Interview à Alfonso López

1- Quels dessinateurs vous ont influencé le plus?

Les dessinateurs internacionaux qui m’ont influencé sont Josh Harrimann et Hergé. De Catalogne m’ont influencé Manel Fontdevila et Paco Roca. Ce dernier a dessiné une BD qui s’appelle “Arrugas” et qui parle des vieux, et c’est recommendable pour tout le monde parce que c’est un travail excellent.

 

2- Est-ce que la dennonce sociale a eté un sujet important dans votre oeuvre? 

Oui,  parce que j’ai publié sur la crise économique, le changement climatique.

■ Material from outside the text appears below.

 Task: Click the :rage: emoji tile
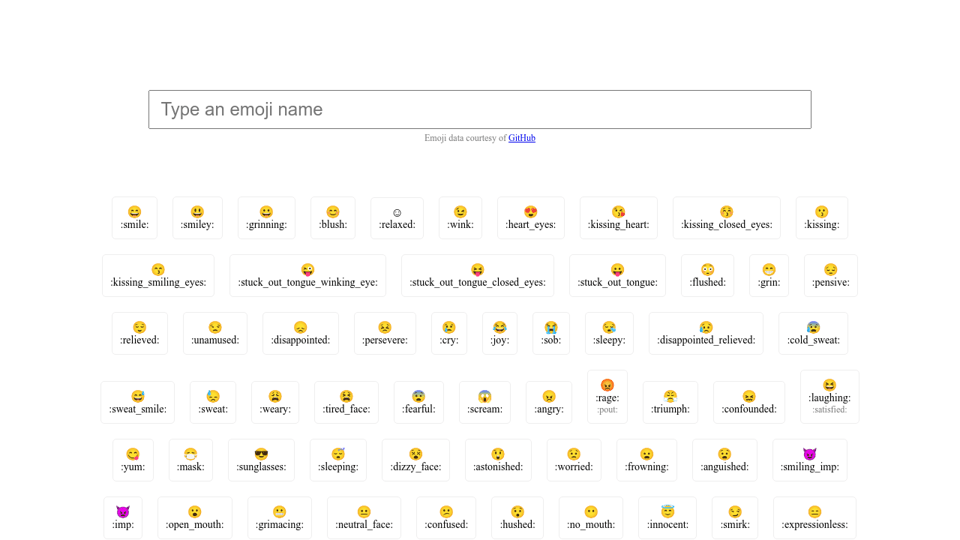pyautogui.click(x=607, y=396)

En plus, pendant les étés je suis allé plusieurs fois en Amérique du sud dans une ONG.  Ces expériences vécues ont marqué ma vie et  elles se sont réfletées dans mes BDs.

 

3- Quelle est la situation de la femme dans le monde de le BD?

Il n’y avait pas de femmes dessinatrices jusqu’aux années 70 où plusieurs femmes ont commencé leur carrière, par exemple Núria Pompeya, Montse Clavé, et maintenant nous avons Flabita Banana, entre autres.

 

4- Vous avez travaillé aussi en Amérique et en Europe, donc quelle  est à votre avis la différence entre l’humour européen et l’américain?

C’est une bonne question! Je pense que les BD de l’Amérique sont plus imaginatives et fantastiques; par contre, les européennes ont  toujours été plus réalistes aussi dans les dessins que dans les histoires.

 

5- Sur votre travail, est-ce que vous pouvez nous recommender quelques oeuvres?

Bien sûr! La pobresa no és rendible, de l’année 2006. Estraperlo y tranvía, du 2007

Butifarra! El còmic dels barris (1975-1987) de différents dessinateurs, et Els immigrants i la punyetera crisi, du 2009

Celles-ci sont mes préferées, mais il y en a d’autres comme Silencios, Cul-de-sac, Cambio climático, etc.

 

6-Quel est le prix dont vous êtes  le  plus fier?  Combien des prix vous avez gagné pendant votre carrière professionnelle?

Bon, j’en ai eu quelques-uns mais celui qui a été le plus important pour moi est le Premi Nacional del Còmic, l’année 2012. Il a signifié pour moi une reconnaissance à ma carrière.

 

7-M. López, dans votre production, quelle a été l’empreinte  du scénariste Víctor Mora Pujadas?

Victor Mora a été une figure éminente en tant que scénariste mais aussi comme écrivant et traducteur. Il a crée Capitan Trueno le 1956. Cinquante ans plus tard, j’ai dessiné Capitan Trueno en hommage en essayant de maintenir sa philosophie et les caractéristiques du personnage.

8-Dans combien de langues a été traduite votre oeuvre?
 Vous pouvez trouver mes oeuvres en catalan, espagnol, anglais, français, allemand et italien car j’ai publié dans tous ces pays de l’Europe.